Para além do atendimento básico
O Sistema Único de Saúde se faz presente na vida de toda a população das mais variadas formas e transcende esse momento de emergência em saúde. De acordo com o coordenador do grupo Sensus, não há como desconsiderar a relevância do SUS, não só no atendimento hospitalar, mas em todas as suas funções. “A pesquisa em ciência tem forte participação do SUS. A vigilância sanitária, como a que fica em aeroportos fazendo a barreira sanitária brasileira – uma das melhores do mundo -, é o SUS. A formação de médicos e outros profissionais tem forte participação do SUS. Todos os hospitais universitários são SUS. Todos os hospitais públicos municipais, estaduais e federais são SUS. As campanhas de vacinação são SUS. O Samu é SUS. Médicos de família, clínicos, ou seja, ele é público, não é governamental. É impossível o mercado cobrir isso”, ressalta.

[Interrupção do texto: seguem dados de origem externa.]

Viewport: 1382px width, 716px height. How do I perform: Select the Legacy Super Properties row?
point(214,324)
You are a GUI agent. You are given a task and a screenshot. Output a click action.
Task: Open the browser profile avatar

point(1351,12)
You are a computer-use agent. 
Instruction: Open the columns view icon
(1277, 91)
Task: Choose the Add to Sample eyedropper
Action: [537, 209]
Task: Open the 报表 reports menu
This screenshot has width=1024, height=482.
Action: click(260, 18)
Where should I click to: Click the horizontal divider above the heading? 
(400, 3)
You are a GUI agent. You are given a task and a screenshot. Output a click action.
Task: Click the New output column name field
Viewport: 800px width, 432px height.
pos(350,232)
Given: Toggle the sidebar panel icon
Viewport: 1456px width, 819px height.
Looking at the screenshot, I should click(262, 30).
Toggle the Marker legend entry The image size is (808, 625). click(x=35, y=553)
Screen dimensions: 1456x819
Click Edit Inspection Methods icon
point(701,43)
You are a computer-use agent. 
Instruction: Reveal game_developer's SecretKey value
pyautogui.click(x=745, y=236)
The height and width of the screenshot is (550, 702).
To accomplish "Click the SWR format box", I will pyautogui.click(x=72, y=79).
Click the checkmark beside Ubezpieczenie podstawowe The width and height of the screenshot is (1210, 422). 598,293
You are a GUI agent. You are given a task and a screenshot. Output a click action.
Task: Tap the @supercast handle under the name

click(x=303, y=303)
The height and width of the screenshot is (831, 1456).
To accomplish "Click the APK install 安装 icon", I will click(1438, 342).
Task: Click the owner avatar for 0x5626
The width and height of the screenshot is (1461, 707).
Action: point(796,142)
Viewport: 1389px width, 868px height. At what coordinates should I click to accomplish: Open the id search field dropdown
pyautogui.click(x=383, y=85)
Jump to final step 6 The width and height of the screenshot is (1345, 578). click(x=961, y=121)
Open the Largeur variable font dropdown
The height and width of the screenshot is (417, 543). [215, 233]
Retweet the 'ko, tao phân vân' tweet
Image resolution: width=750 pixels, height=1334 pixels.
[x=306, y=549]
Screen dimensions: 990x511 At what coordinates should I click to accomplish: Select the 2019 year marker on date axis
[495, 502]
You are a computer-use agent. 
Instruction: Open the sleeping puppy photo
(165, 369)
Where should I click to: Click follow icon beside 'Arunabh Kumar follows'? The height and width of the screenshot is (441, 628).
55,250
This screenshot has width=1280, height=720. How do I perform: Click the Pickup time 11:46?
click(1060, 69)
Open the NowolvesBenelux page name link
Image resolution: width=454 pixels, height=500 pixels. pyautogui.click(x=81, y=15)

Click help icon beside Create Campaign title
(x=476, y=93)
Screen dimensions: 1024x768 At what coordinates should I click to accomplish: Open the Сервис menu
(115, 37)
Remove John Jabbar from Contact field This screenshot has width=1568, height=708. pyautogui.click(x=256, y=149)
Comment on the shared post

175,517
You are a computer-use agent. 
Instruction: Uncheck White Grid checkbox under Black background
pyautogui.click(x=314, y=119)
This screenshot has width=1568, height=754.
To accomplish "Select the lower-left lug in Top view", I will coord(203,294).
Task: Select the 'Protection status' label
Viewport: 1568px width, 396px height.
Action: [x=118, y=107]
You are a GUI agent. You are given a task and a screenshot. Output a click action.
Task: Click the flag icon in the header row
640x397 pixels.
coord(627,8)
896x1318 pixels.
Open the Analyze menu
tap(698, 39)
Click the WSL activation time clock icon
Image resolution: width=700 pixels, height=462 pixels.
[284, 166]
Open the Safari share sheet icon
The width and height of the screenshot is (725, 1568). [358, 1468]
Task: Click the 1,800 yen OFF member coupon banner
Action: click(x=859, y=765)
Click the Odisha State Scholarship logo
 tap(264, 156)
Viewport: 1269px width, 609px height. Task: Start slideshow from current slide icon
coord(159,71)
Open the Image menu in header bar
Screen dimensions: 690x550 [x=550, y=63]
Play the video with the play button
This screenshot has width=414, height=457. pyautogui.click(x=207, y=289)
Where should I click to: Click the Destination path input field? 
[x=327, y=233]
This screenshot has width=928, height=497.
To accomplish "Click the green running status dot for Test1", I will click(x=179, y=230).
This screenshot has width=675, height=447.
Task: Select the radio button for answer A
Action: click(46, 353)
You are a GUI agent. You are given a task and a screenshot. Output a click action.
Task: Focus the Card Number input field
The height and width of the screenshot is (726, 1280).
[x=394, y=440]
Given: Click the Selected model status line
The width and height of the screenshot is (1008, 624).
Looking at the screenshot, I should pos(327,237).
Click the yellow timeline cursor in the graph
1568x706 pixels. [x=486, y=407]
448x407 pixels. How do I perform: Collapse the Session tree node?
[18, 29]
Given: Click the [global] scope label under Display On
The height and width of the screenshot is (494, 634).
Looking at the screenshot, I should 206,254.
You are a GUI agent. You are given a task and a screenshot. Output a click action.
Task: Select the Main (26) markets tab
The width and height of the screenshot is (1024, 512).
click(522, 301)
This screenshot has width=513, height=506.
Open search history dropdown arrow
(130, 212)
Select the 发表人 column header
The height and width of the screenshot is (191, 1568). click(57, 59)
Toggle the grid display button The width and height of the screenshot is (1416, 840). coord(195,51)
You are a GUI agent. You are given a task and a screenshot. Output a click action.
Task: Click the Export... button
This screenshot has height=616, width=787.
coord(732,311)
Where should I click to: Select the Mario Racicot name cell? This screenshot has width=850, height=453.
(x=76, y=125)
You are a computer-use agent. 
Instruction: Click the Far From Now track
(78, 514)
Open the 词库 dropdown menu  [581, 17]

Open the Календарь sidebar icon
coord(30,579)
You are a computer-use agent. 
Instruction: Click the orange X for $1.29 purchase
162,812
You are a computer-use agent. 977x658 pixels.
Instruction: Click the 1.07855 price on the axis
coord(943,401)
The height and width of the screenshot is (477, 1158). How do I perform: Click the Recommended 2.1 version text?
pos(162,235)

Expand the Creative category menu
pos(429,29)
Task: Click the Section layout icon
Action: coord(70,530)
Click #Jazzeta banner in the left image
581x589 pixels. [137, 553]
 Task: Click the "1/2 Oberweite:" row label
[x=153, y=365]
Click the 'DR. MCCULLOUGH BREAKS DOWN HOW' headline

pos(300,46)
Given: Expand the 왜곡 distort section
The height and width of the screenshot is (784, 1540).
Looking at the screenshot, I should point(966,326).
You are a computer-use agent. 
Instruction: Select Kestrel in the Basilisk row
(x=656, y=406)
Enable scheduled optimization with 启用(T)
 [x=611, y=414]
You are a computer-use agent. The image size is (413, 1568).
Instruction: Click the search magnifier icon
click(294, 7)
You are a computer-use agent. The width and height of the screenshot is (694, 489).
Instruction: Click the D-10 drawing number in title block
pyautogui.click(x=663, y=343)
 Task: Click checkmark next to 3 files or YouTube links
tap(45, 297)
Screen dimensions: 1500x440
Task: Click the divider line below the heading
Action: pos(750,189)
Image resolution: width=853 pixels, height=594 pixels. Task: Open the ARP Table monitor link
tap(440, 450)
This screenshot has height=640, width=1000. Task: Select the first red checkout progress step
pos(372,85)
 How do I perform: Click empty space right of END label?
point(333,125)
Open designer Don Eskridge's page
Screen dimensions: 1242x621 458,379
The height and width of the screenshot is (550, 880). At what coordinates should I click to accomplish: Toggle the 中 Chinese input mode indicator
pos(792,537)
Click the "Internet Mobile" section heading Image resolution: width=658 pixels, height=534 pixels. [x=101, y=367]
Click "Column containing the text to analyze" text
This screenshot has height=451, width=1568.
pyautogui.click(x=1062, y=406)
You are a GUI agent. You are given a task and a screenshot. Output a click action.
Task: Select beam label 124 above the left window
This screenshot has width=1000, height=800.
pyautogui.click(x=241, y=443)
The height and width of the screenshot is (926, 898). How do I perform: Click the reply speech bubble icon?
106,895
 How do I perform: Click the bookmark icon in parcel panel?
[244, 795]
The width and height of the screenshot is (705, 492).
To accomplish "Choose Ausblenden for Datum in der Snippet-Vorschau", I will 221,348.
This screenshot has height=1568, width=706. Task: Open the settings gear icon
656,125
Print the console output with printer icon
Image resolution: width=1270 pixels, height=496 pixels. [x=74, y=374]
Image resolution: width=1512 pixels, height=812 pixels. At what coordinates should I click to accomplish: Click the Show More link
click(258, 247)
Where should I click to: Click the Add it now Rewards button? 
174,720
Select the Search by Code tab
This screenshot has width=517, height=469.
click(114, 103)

“Devemos lembrar que 80% da população brasileira dependem exclusivamente do SUS para as ações assistenciais. Sendo assim, o sistema é mais que fundamental”- Danielle Teles, professora do Departamento de Saúde Coletiva da Faculdade de Medicina da UFJF
Capacitação e educação permanente
Criada em 2010, a Universidade Aberta do SUS (UNA-SUS) garante a disseminação de novos conhecimentos aos profissionais que atuam no sistema público. Essa é uma rede colaborativa formada por 34 instituições de ensino superior – incluindo a UFJF – que oferecem cursos a distância gratuitos. Atualmente, o sistema conta com mais de 250 cursos e dois milhões de usuários.
Sobre a Covid-19, a UNA-SUS já oferece uma página especial com cursos, documentos, vídeos e podcasts, voltados aos profissionais, que dão orientações não só sobre a doença, mas de como lidar com os pacientes, orientar o isolamento domiciliar, lidar com as notícias falsas e atuar com comunidades específicas, como os povos indígenas, por exemplo. Há também conteúdos voltados à população em geral.
A coordenadora da proposta de adesão da UFJF na UNA-SUS e gerente de ensino e pesquisa do Hospital Universitário da UFJF (HU-UFJF), Angela Gollner, evidencia a qualidade das capacitações oferecidas pelo sistema. “Os cursos disponibilizados são construídos de forma a propiciar a difusão de conhecimento para os mais diversos níveis de instrução – desde leigos a doutores. Existe uma preocupação em transmitir informação atualizada e com uma forma agradável, leve e atraente ao cursista, além de material acessível a qualquer tecnologia que o usuário possui”.